L'enfant est livré seul à la nuit, à la neige et à la mort. Gwynplaine, dix ans, hideuse face, sauve la petite Déa. L'enfant perdu portant l'enfant trouvé. Déa, aveugle, sait percevoir l'âme, diaphane, et converse avec les dieux. Elle est Isis, déesse ambiguë de la mort et de la vie. Déa, bergère sublime d'un ciel étoilé qui s'affirme à rebours de la vieille lueur monarchiste, monothéiste, d'un temps qui chancelle. Contre le grotesque en perdition, un nouveau divin.

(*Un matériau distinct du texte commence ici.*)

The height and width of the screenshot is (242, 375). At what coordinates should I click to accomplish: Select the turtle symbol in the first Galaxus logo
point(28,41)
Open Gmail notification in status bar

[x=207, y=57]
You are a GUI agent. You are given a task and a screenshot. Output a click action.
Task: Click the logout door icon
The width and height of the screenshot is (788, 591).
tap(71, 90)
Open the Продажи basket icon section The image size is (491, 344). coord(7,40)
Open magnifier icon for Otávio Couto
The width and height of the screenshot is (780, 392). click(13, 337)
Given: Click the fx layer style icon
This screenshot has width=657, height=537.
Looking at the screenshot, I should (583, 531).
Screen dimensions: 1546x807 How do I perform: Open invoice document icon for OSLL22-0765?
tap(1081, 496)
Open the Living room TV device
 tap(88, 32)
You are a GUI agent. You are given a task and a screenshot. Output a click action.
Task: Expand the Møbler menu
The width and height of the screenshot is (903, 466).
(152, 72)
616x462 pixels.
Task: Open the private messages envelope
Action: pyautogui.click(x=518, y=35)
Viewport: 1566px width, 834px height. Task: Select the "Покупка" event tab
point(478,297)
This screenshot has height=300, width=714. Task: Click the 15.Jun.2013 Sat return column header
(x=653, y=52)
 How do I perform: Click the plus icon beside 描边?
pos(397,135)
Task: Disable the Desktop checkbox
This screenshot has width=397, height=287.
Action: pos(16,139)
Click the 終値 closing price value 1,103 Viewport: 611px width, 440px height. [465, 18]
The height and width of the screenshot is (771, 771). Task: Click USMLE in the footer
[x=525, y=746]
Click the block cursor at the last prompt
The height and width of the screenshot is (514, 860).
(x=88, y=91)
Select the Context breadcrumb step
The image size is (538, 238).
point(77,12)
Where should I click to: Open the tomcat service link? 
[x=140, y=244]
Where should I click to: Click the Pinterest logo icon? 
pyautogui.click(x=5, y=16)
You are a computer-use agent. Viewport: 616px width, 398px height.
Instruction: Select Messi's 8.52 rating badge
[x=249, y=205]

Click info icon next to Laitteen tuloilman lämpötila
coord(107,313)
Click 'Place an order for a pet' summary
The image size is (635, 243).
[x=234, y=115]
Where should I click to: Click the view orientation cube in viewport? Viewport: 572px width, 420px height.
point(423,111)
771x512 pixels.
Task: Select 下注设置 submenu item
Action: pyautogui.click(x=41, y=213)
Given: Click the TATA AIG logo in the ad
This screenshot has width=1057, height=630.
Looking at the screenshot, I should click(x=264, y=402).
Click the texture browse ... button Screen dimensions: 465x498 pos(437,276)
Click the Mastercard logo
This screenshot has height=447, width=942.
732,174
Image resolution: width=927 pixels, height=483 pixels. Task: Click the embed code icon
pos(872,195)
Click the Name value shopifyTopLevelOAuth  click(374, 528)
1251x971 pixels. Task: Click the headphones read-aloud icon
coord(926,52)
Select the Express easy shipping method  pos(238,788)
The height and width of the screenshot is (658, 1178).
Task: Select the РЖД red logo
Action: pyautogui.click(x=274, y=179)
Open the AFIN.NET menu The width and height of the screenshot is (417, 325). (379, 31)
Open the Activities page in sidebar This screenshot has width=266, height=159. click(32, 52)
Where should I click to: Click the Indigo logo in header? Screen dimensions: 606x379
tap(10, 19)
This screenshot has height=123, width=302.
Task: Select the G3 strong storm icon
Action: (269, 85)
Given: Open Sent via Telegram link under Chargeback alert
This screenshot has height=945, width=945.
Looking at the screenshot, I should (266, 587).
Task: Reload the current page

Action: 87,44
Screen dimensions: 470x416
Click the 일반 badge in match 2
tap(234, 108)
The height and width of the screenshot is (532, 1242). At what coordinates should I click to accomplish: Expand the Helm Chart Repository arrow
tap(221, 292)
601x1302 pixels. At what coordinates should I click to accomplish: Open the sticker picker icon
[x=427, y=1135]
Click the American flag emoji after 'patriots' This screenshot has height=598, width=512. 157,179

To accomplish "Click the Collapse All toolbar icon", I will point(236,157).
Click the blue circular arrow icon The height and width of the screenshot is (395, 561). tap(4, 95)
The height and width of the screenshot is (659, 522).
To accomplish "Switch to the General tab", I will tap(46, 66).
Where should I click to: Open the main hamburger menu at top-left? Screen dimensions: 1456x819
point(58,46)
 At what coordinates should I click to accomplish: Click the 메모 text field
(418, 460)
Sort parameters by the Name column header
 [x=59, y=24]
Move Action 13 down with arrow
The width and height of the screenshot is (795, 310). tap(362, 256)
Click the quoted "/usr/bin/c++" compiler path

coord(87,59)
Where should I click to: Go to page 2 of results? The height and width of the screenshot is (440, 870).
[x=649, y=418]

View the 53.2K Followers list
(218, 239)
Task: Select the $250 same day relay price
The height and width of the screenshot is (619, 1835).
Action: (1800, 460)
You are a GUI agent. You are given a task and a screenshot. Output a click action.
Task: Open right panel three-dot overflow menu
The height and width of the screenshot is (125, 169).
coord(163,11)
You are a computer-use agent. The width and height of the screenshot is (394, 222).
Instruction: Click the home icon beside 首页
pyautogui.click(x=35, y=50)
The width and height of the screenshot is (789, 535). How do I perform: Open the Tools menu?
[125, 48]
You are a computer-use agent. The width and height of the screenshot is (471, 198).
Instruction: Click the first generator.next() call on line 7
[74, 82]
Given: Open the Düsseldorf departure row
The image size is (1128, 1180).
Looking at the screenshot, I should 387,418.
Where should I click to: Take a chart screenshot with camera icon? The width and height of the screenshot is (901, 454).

Enfin, Hugo a rendez-vous avec lui-même, comme Gwynplaine avec un gibet lugubre qui s'agite au vent. L'immobilité de la mort se met soudain à vivre. Derrière l'instrument des ténèbres où combattent la mort et la nuit, se profile une gigantesque main en train d'écrire. Le gibet laboratoire de l'écriture ! Formidable allégorie hugolienne : ce corps noir et informe, attaqué par une meute de corbeaux, c'est l'écriture en train de se décrire elle-même, de s'entendre crisser "dans un va et vient farouche". La plume trempe et gratte comme le spectre prend sa substance, dans l'encrier, réceptacle des larmes et du sang des hommes.
L'homme selon Hugo est un mutilé, comme le genre humain dont on a déformé le droit, la justice, la vérité, la raison, l'intelligence. L' "Homme qui rit" est la figure forte de ce peuple passif qui a choisi de s'esclaffer et de se soumettre. En spectrographe visionnaire de l'Histoire, Hugo mobilise le passé pour écrire avec tous ses chers disparus. Dans cet ultime ouvrage de son exil qui s'achève (1869), le mythe hugolien est plus que jamais à l'oeuvre.